Most of Champion’s business is in sole-source, proprietary products, Marlin said. The defense side is a little more competitive as he said close to 50% of the defense aftermarket business is dual source. General Electric is a competitor because GE owns Unison. But, Marlin said that competition is good for business and “the government has done a good job of forcing that competition.”
On the commercial side, Marlin said Champion products are on new aircraft, such as the Airbus A320 and the Boeing 737. He said the company is also making ignition systems for next engine options produced by Airbus and a pure power engine from Pratt & Whitney.

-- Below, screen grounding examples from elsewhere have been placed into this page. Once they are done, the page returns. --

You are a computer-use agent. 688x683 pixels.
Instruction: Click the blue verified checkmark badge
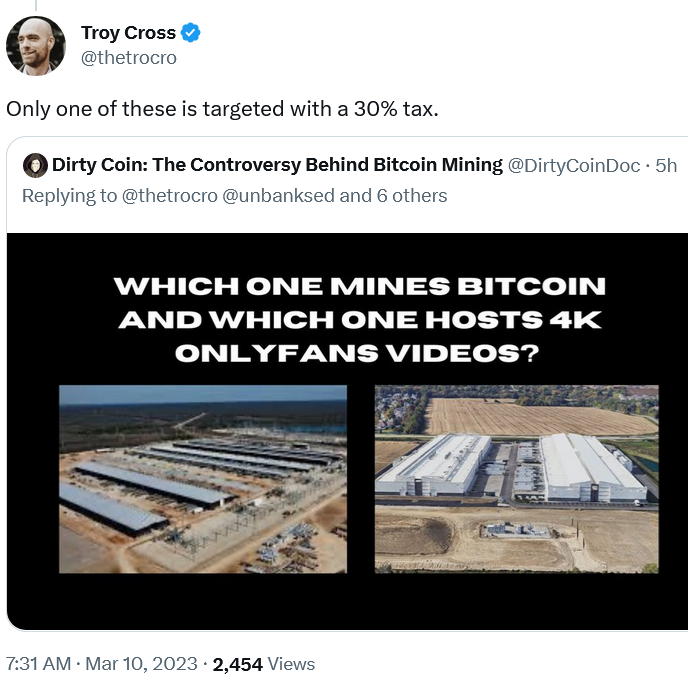tap(191, 33)
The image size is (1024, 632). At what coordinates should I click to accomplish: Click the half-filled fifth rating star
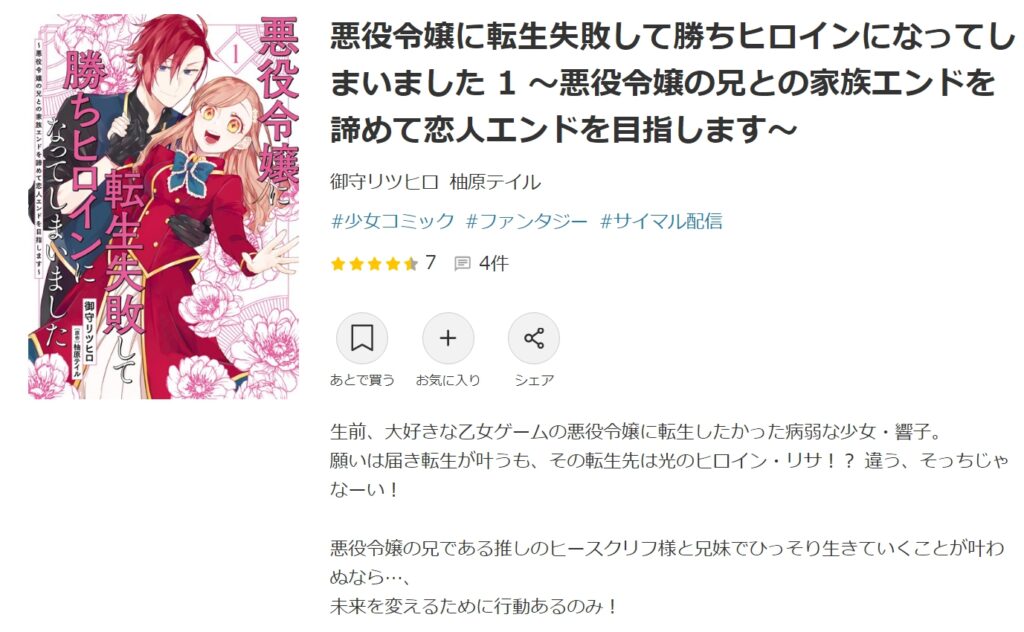pyautogui.click(x=411, y=264)
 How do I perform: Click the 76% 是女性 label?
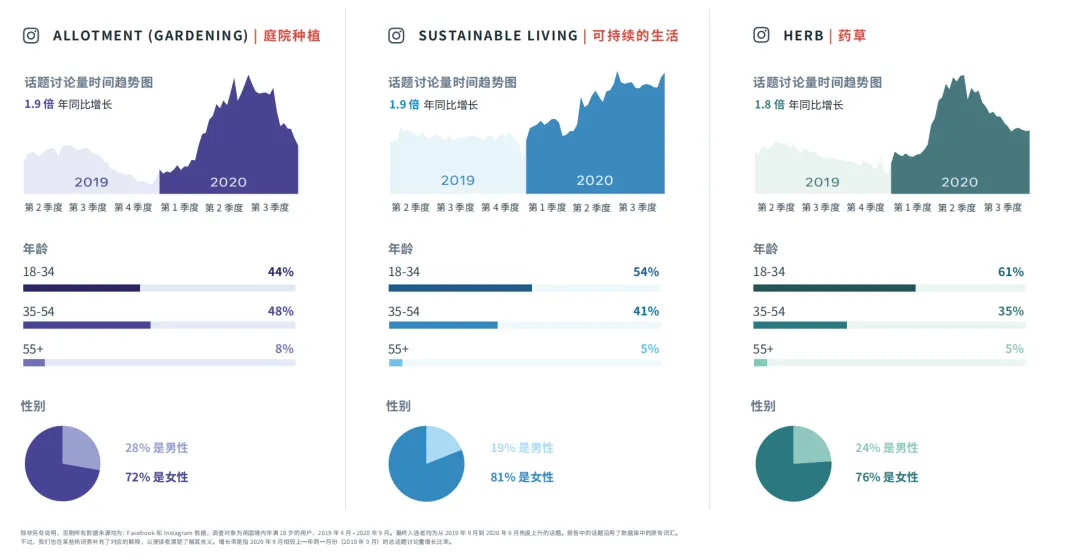pos(886,477)
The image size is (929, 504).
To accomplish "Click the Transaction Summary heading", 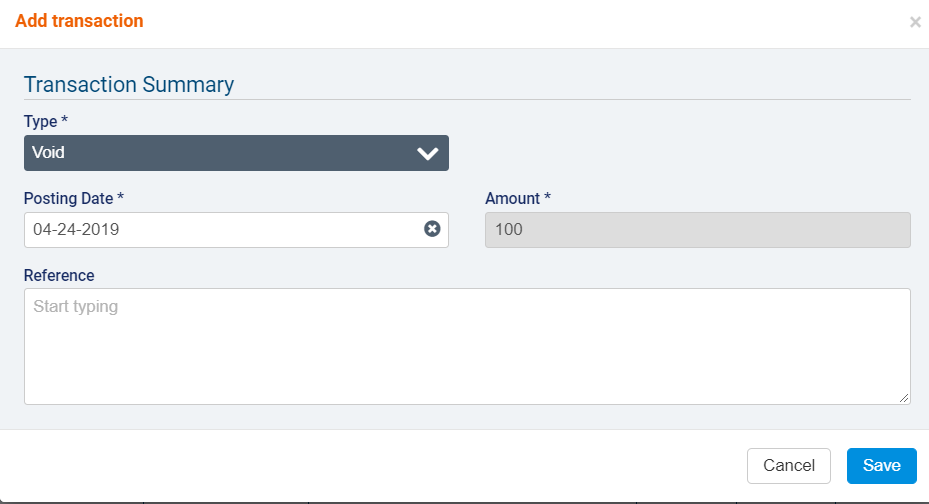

Marlin said there is “not a whole lot of business direct with Boeing,” though Champion Aerospace is a supplier.
“Our ignition systems are on the engines that they are building for the (Boeing) 787s in South Carolina, so the Rolls-Royce Track 1000 engine has a Champion ignition system on it,” Marlin said. “The lion’s share of our business is to the engine OEMs like a Rolls-Royce or Pratt & Whitney or GE, the guys that are building the engines.”
As for growth opportunity, Marlin said General Electric could provide more on the commercial side for Champion. However, GE owns Unison, a competitor of Champion, so Marlin said investing in research and development as well as technology in order to beat the competition is what Champion is striving for. He said Champion continuously works on solid-state technology for the exciter part of the ignition system. They also focus on ignition leads and new ignition technology like plasma ignition.
Additionally, work on the Pratt & Whitney F135 engine that is part of Lockheed Martin’s F-35 Joint Strike Fighter is “ramping up” as Champion manufactures the ignition system for the F135 main engine and afterburner.
“That is the fighter of the future for all the allied forces. So it is a huge ramp up growth program. You see it in the media all the time. It is overspent to the budget. There is a big spotlight on it because it is so much money that the Department of Defense is spending on that airplane,” Marlin said. “Even if they do reduce the rate a little bit they are going to make a lot of them and it is a big program, not only for Lockheed Martin.”
Marlin, a member of the S.C. Aerospace Advisory Boardorganized in 2015 to promote and grow the industry in the state, said the S.C. Department of Commerce and the board are “doing everything we can to get more aerospace businesses down here. It is heading in the right direction. Certainly Boeing helped that.”
Marlin said he is working with Clemson University, Greenville Technical College, Tri-County Technical College and local schools in recruiting employees and supporting growth of “programs that are more aerospace targeted.”